-- Begin TEXT PROVIDED --

BATESVILLE — History will come to life March 31 during Home School Day at the Old Independence Regional Museum.
Dressed in period costumes, Deb Lewis of Conway and Sharlene Richardson of Little Rock, members of a living history group called History Helpers, will present a program on the Hunter-Dunbar Expedition of 1804. This expedition was one of four commissioned by President Thomas Jefferson to explore the newly acquired territory called the Louisiana Purchase.
Led by Dr. George Hunter and William Dunbar, members of this
expedition explored what is now northern Louisiana and Arkansas along the “Washita” (Ouachita) River to the “hot springs.”
Jefferson also sent Meriwether Lewis and William Clark to explore the Mississippi River and the northern regions of the territory. Zebulon Pike was sent to explore the Rocky Mountains and the southwest, and Thomas Freeman and Peter Custis explored the Red River.
Amanda Nikkel, humanities educator and volunteer coordinator at the museum, said there is a limit of 60 participants for the Home School Day event.
“In the past, home school days have met capacity before the day of the program,” Nikkel said. “Anyone interested in participating will want to reserve a space soon.”
To reserve a space, call (870) 793-2121.
“We are so pleased to be able to bring History Helpers to Batesville, and give our local home-schoolers the opportunity to learn about the Louisiana Purchase exploration from another expedition and in a real, concrete way,” Nikkel said.
Lewis said this would be the first time for History Helpers to visit the Batesville museum. “We are happy to be going there,” she said.
Lewis said she and Richardson will assemble a flatboat and show the students how members of the Hunter-Dunbar expedition traveled up the Ouachita River, which is a tributary of the Red River, to what is now known as Hot Springs National Park.

-- End TEXT PROVIDED --
-- Begin MATERIAL SUPPLIED --

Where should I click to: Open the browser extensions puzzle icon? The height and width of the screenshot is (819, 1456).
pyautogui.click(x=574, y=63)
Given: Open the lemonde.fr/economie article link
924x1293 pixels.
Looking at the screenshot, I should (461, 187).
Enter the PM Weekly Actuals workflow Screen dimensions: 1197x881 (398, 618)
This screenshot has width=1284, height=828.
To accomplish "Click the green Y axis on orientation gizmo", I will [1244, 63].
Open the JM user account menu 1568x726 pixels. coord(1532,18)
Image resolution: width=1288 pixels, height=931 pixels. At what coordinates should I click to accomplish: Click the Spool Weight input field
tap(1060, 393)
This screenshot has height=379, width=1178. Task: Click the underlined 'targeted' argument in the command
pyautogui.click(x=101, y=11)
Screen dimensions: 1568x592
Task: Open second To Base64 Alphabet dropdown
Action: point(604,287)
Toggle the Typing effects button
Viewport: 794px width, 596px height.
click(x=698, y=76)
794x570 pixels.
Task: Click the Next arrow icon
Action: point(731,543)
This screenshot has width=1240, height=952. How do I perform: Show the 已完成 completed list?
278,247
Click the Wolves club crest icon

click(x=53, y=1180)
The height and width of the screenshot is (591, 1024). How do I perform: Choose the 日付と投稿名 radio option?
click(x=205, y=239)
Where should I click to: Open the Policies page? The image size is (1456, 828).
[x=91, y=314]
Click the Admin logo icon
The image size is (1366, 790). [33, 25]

-- End MATERIAL SUPPLIED --

→ SET TASKS:
(A) Answer these questions using the Home School Day article above:
(i) How many participants can the Home School Day event accept?
(ii) Who led the Hunter-Dunbar Expedition?
(iii) Which river did Thomas Freeman and Peter Custis explore?
(B) Write out the part of the Home School Day article above that runs from "Lewis said this" up to and including "Springs National Park.", keeping every word and punctuation mark unchanged.

→ SOLVED PROBLEMS:
(A)
(i) 60 participants
(ii) Dr. George Hunter and William Dunbar
(iii) The Red River

(B)
Lewis said this would be the first time for History Helpers to visit the Batesville museum. “We are happy to be going there,” she said.
Lewis said she and Richardson will assemble a flatboat and show the students how members of the Hunter-Dunbar expedition traveled up the Ouachita River, which is a tributary of the Red River, to what is now known as Hot Springs National Park.